CARY, N.C. (WTVD) -- The Cary Police Department said the incident at Panther Creek High School where video shows a faculty member's knee on a student's neck started with a verbal altercation and led to an attack on a school resource officer first.
The incident, according to investigators, took place Tuesday around lunchtime.
"We're asking the public not to rush to judgment before we are able to conclude our investigation," interim Police Chief Terry Sult told ABC11. "We know there is video that has people concerned, especially because it involves a student, so it's even more important that we take our time and be as thorough and sensitive to the events surrounding the incident as possible."
The SRO is an officer with the Cary Police Department, and detectives report he was called by other teachers to help diffuse a tense situation. One student, officers explained, became physical with the officer. Cary Police added that there are "several" videos and witnesses.
In one video obtained by ABC11, the SRO is not the person restraining the student with a knee on the neck, and experts told ABC11 that is significant because it underscores the immense challenges for SROs in a big school like Panther Creek.
"The 15 seconds to 30 seconds, whatever it is, from the time that encounter begins until you have them in custody - there's no way to make that look good," Mo Canady, Executive Director of the National Association of School Resource Officers, told ABC11. "Sometimes you have circumstances where it's the way that if you're trying to put a person to the ground, it's the way they land, the way you fall on them in that moment, and it can look horrible and unintentional. It's so easy to Monday morning quarterback these situations."
At Wake County Public Schools there is generally one SRO assigned to each high school, according to administrators. The SROs are sworn law enforcement officers and are employed officially by the local law enforcement agency, which includes municipal departments and the county sheriff's office.
Still, one SRO is hardly enough to cover a student population that is sometimes bigger than the municipality itself.
"In most cases, SROs are on an island, Canady said. "I think if you ask any law enforcement agency in the country they'll tell you they're shorthanded - and schools are a microcosm of the community so the same things occur there."
School staff at Wake County Public Schools, and indeed across the state, are mandated by law to attend specific training for "Seclusion and Restraint."
North Carolina State Statutes, moreover, require administrators to "provide school staff with clear guidelines about what constitutes use of reasonable force permissible in North Carolina public schools."

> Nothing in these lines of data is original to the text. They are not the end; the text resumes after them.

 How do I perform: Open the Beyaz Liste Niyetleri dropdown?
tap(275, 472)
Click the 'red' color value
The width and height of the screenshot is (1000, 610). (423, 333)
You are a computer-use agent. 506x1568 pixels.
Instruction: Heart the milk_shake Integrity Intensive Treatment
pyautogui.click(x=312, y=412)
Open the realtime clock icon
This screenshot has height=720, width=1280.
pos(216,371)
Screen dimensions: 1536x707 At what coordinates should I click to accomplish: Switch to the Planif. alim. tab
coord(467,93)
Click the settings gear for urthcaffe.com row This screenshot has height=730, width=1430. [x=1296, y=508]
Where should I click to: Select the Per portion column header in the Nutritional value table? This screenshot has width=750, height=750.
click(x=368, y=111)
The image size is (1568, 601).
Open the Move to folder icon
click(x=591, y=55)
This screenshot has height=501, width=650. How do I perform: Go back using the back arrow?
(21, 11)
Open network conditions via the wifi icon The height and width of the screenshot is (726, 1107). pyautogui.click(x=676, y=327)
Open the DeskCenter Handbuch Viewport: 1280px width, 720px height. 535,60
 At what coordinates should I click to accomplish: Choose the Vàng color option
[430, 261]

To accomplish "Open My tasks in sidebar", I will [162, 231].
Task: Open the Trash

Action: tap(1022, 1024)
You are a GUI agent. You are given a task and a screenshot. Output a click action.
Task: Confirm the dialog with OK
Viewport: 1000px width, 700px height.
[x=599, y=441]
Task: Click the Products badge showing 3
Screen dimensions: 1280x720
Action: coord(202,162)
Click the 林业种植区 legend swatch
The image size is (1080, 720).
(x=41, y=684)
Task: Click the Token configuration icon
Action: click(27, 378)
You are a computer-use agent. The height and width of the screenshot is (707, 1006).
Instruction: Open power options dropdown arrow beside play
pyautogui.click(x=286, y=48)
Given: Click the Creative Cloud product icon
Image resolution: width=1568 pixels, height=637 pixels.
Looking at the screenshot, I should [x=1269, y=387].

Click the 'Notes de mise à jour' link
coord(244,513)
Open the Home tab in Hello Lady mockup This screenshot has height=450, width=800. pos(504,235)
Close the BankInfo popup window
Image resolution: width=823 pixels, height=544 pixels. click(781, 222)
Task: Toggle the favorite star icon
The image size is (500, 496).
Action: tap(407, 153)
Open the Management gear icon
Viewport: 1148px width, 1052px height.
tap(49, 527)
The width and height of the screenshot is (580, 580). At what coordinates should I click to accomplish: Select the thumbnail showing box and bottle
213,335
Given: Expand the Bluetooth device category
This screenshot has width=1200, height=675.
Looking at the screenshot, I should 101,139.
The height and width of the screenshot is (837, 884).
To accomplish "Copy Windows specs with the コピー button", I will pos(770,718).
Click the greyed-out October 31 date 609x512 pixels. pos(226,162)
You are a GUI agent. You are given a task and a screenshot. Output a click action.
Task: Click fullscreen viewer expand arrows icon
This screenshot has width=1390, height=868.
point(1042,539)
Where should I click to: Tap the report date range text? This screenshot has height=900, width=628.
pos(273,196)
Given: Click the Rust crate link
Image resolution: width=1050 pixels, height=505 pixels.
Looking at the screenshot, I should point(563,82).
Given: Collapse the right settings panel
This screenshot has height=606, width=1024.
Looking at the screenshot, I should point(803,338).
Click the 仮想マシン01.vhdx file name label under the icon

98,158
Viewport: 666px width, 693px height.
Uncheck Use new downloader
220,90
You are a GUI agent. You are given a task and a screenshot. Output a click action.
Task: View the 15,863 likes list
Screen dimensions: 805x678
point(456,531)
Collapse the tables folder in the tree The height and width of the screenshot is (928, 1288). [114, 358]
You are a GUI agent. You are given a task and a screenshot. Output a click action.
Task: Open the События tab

In WCPSS materials provided to ABC11, teachers are encouraged to "use their professional judgment to determine how best to address the situation to protect the safety of everyone in the vicinity... only the degree of force or physical control reasonably necessary shall be used to re-establish a safe environment."
Thursday night, Wake County confirmed that a school employee had been suspended after a physical encounter with students at Panther Creek. On Friday, administrators confirmed that the school's assistant principal, Jonathan Chang, was suspended, however, the school insisted because of personnel confidentiality they would not confirm whether Chang was involved in the incident.
There has also been no official confirmation or witness statements to ABC11 that Chang was the teacher in the video.